Four actors, from both companies, stayed in a house when the owners were away and were left to create. The experience begins at one of the houses; you get the address when you book.
In an Acland Street house – one that no one I know could ever afford – Korean actor Soo-Yeon Sung uses a hand-help projector to Google translate her thoughts about the house, the woman who owns it and how the plants in the garden know that they are loved.
While the house is clean and decluttered enough to be ready for an open real estate inspection, it's hard to hide personality. Still, the heart of the experience is about getting to know Soo-Yeon far more than getting to know who lives there. (Our group knew that we had the people who lived in the house with us, which made the option of snooping and discovering awkward.)
And this is only part one work.
Next, we followed the performer down one of those streets that's so old-school St Kilda that it's possible to forget just how many chain stores are now open in the malled-up part of Acland Street or that renting here is now so expensive that the groovy people have moved to the burbs. There's the Secret Life of Us exterior block, 1940's deco apartments with round windows and dark staircases, 1970's brick boxes that are hideous on the outside and gloriously huge on the inside, and slick new buildings that blend so well that you have to actively notice them. Or it's walking to the next venue. Or stomping along and feeling a bit sad because you moved to the burbs.
So much of this work is the choice to make your own story. Or listen to the people around you; the things I heard about an actor!
The four house-groups meet in the park by the adventure playground that St Kilda people know about – that's now safe and less adventury. As the sun sets, we can see buildings built in the nineteenth century, and five performers ( I don't know how they were shared among the houses) gather in front of a tent.
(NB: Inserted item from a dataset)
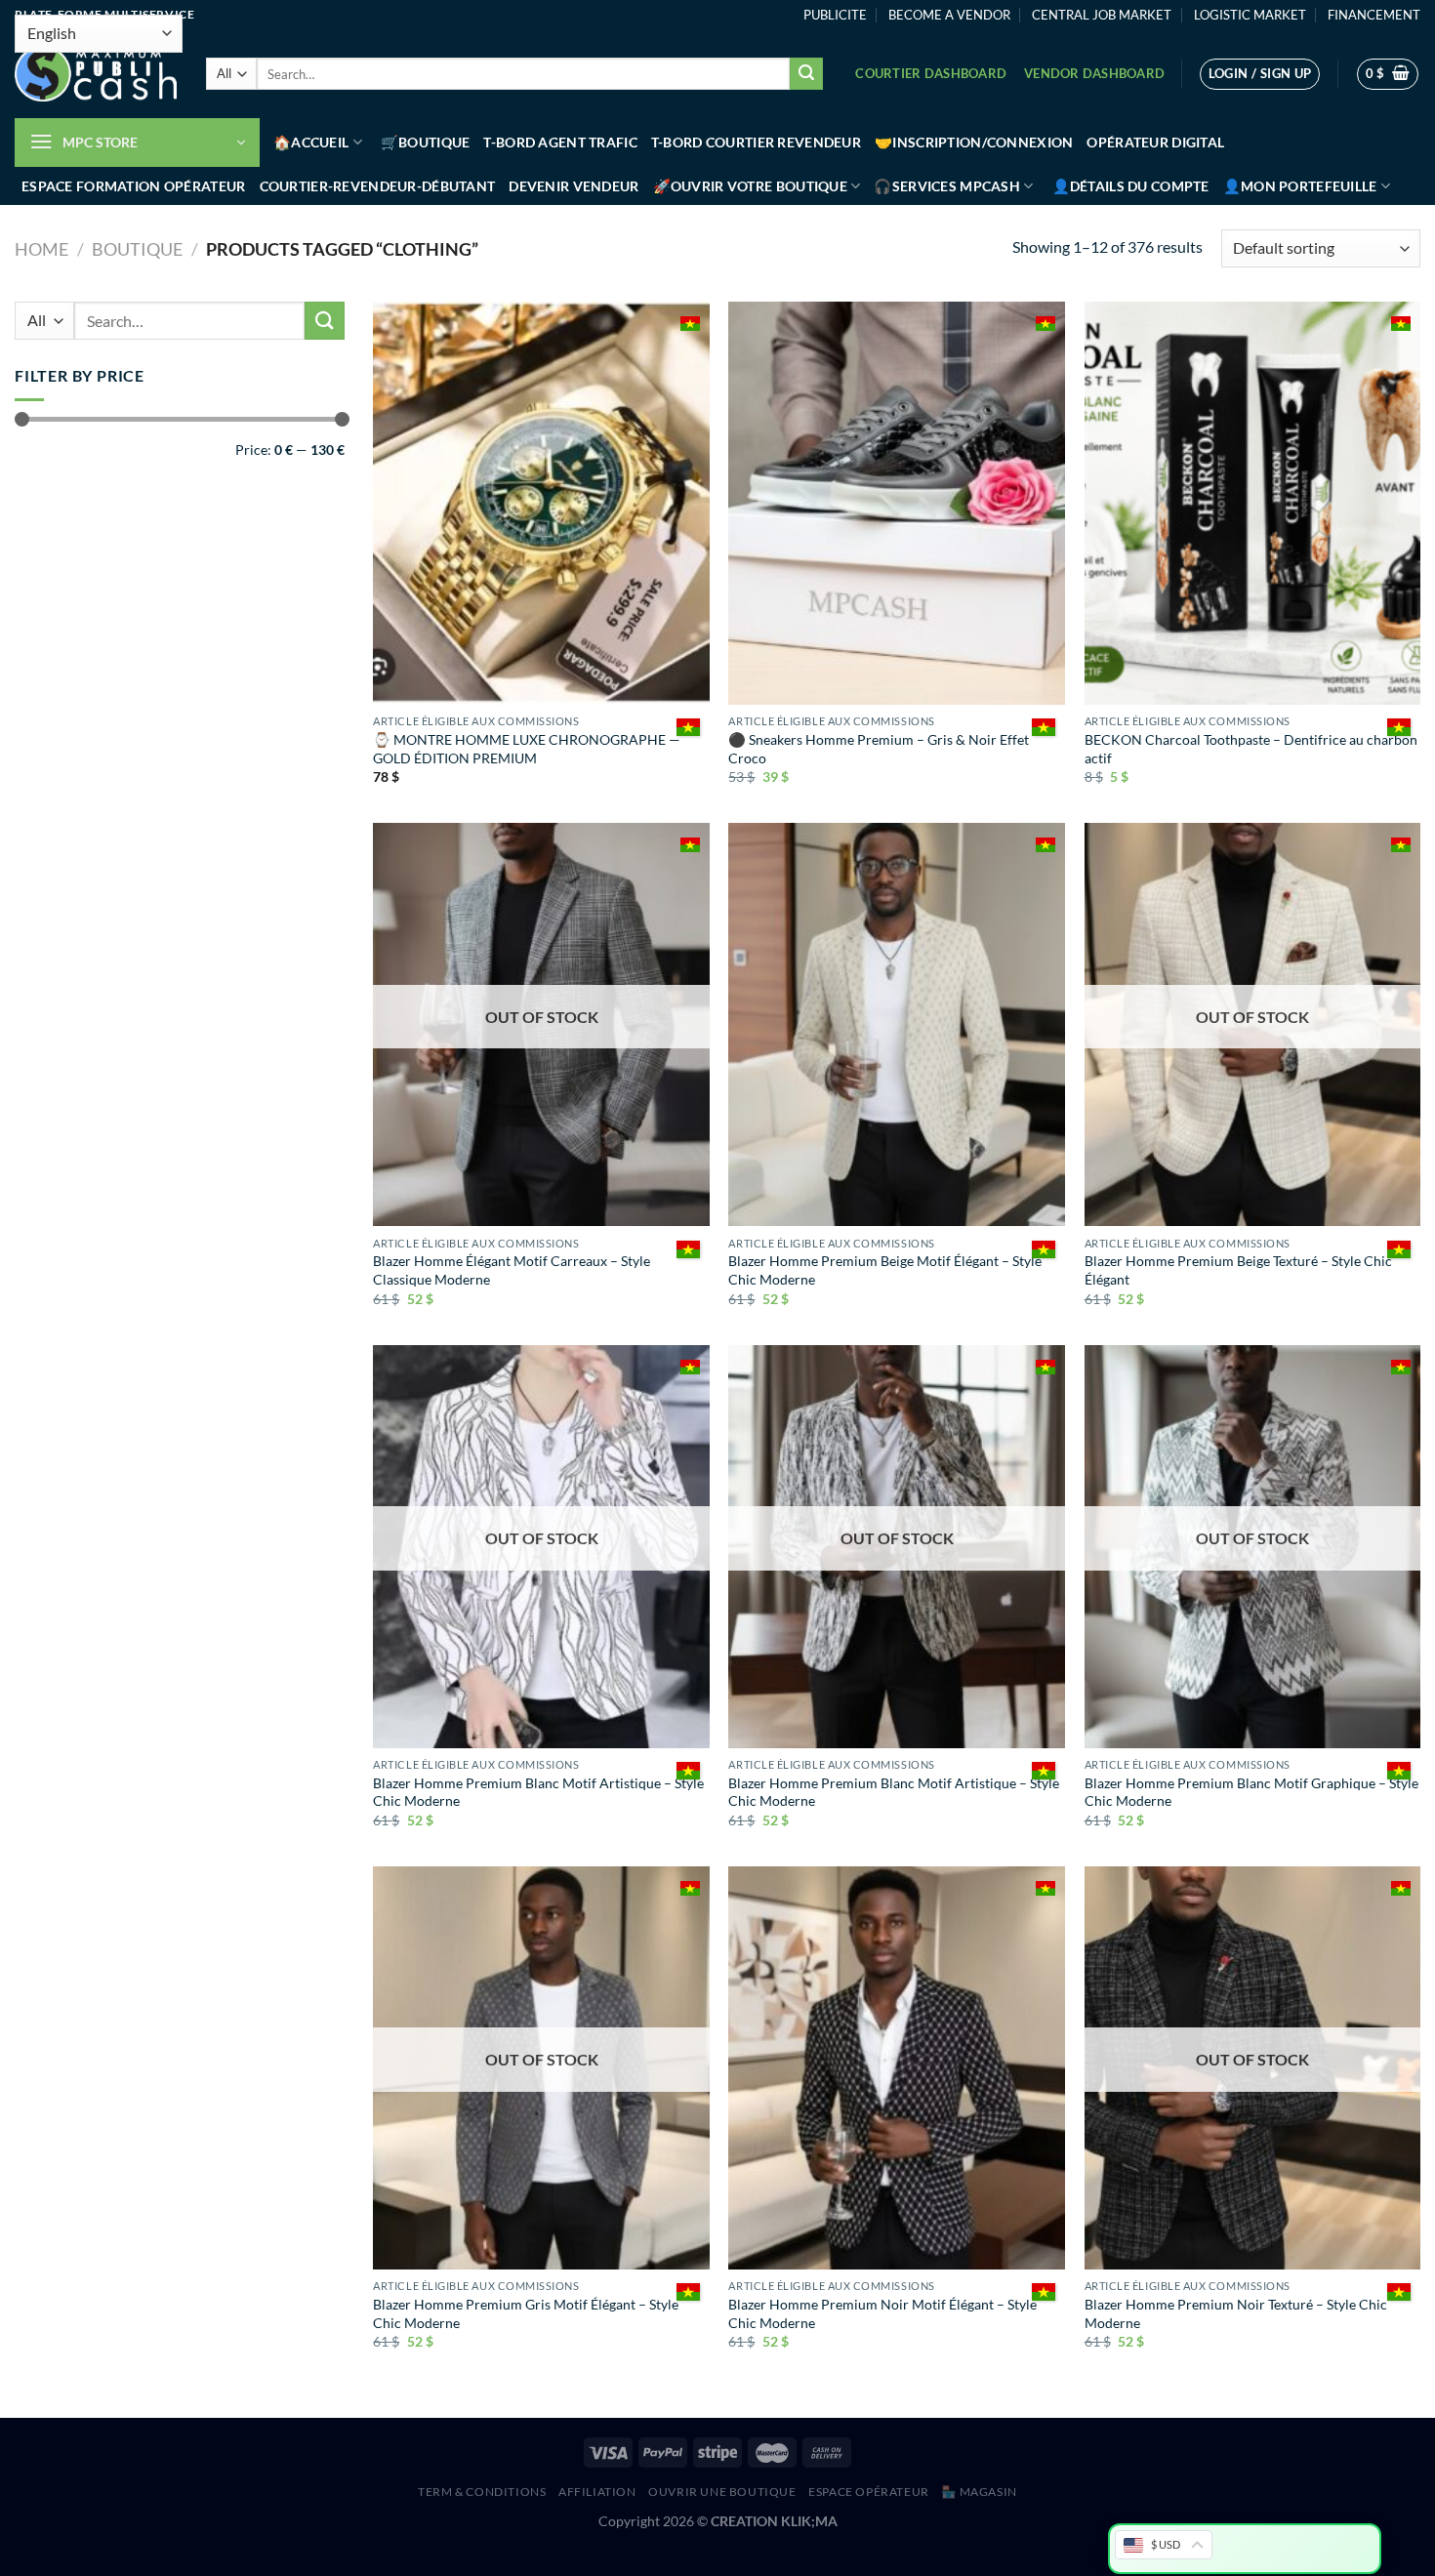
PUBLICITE (835, 14)
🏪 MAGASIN (979, 2491)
There's a guitar, wind chimes and a dog.
I repeat, there's a dog.
On the way back to Theatre Works – there is a lot of walking –, a little girl waves from the window of a 1970s brick box. She seems shocked that only a couple people notice her.
After a quick trip through Anglican church built in the 1850s, it's time to sit in the theatre and watch as the pieces of the last couple of hours float into place and. And the dog totally stole the show.